• Your objective: Write out word for word each line from the one containing "The height and" through the close of the listing, including both ends. Pictures do not belong in the copy.
===== Information
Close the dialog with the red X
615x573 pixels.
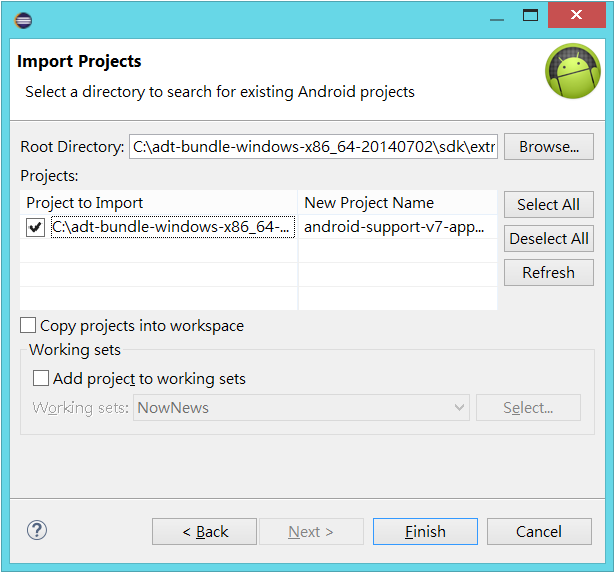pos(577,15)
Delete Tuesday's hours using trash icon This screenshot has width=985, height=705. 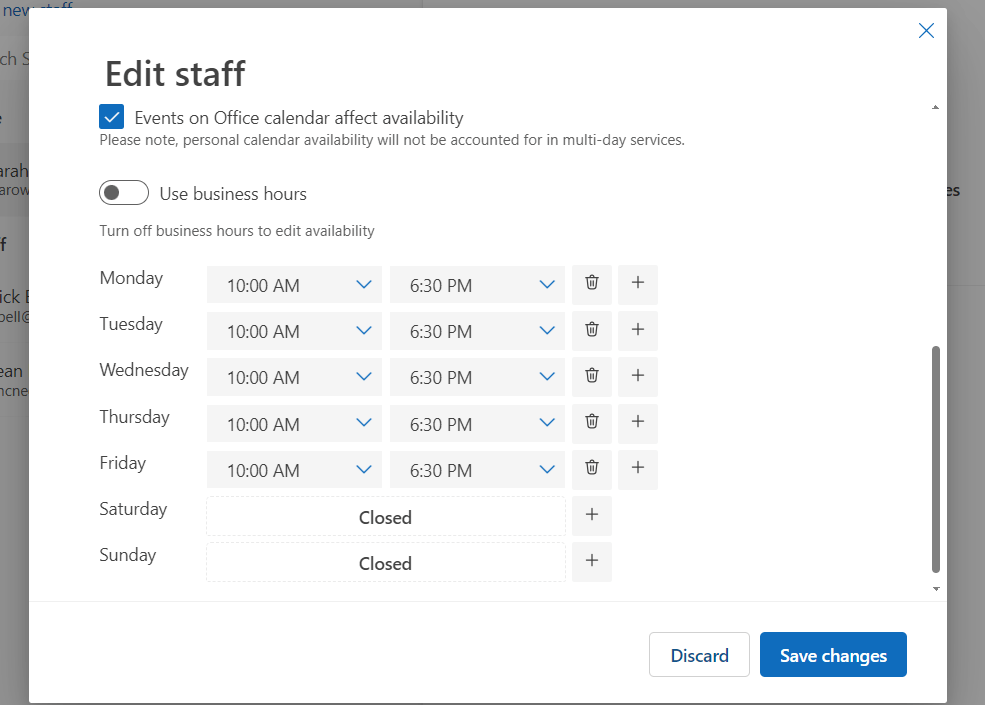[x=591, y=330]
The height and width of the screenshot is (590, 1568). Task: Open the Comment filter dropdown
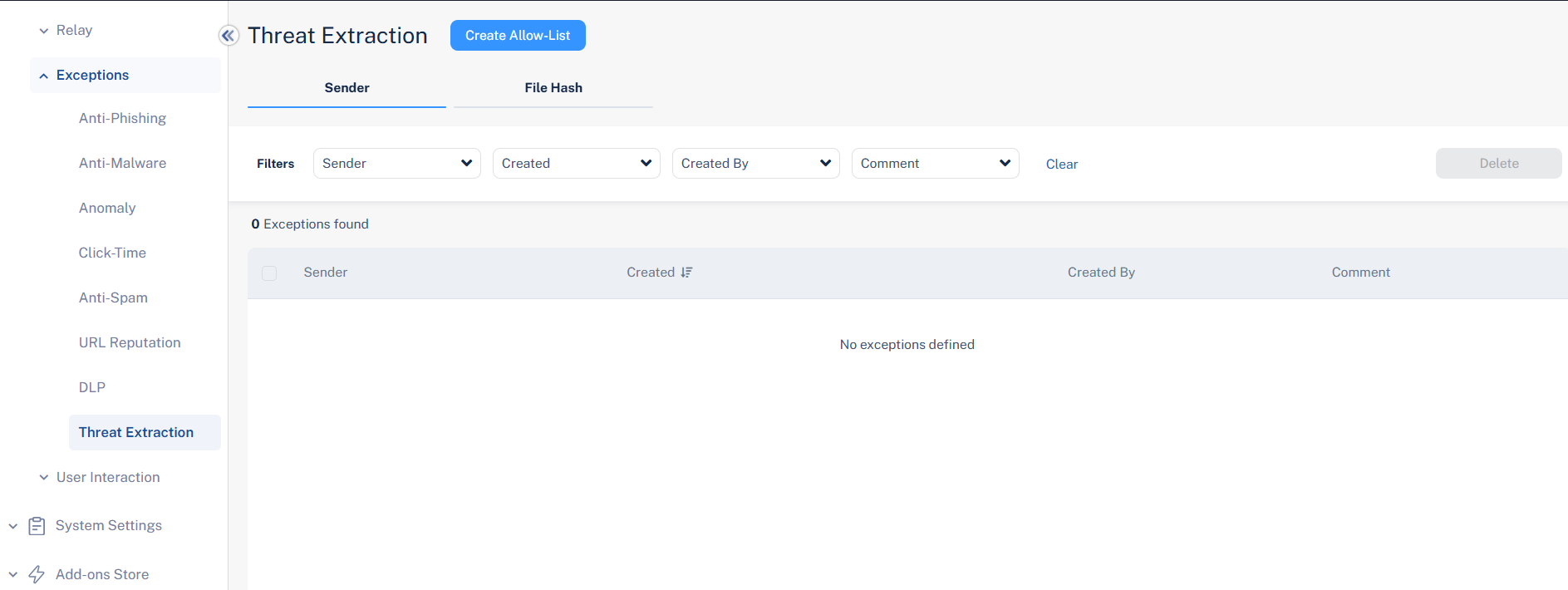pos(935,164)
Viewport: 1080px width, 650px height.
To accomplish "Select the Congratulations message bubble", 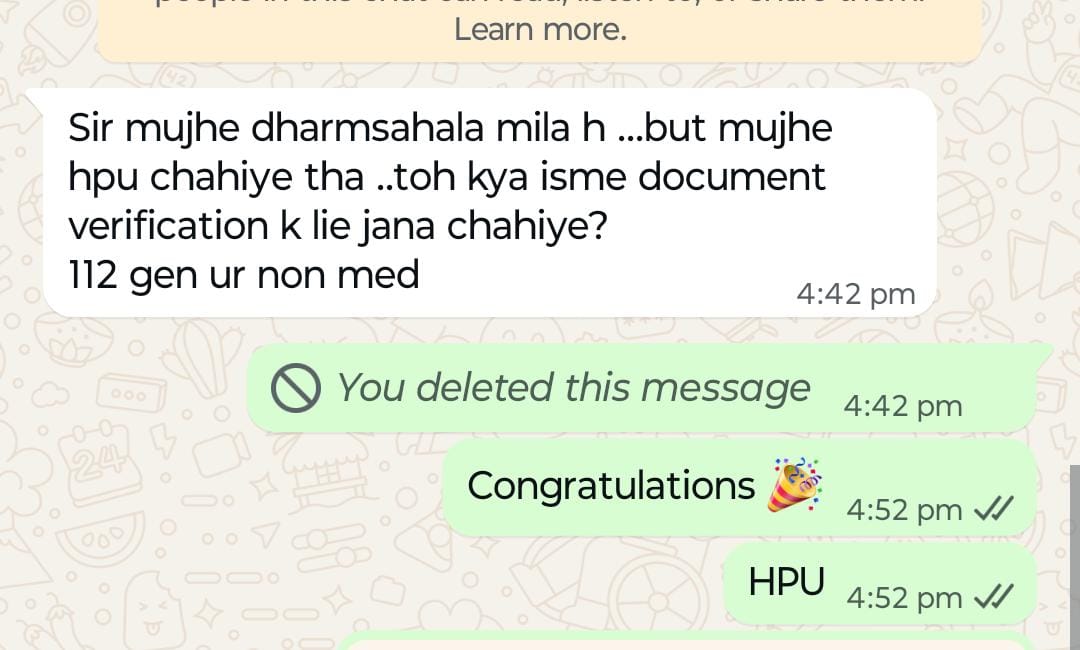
==========
• Written answer:
The height and width of the screenshot is (590, 1568). Task: Open the Comment filter dropdown
pos(935,164)
Viewport: 1080px width, 650px height.
To accomplish "Select the Congratulations message bubble", 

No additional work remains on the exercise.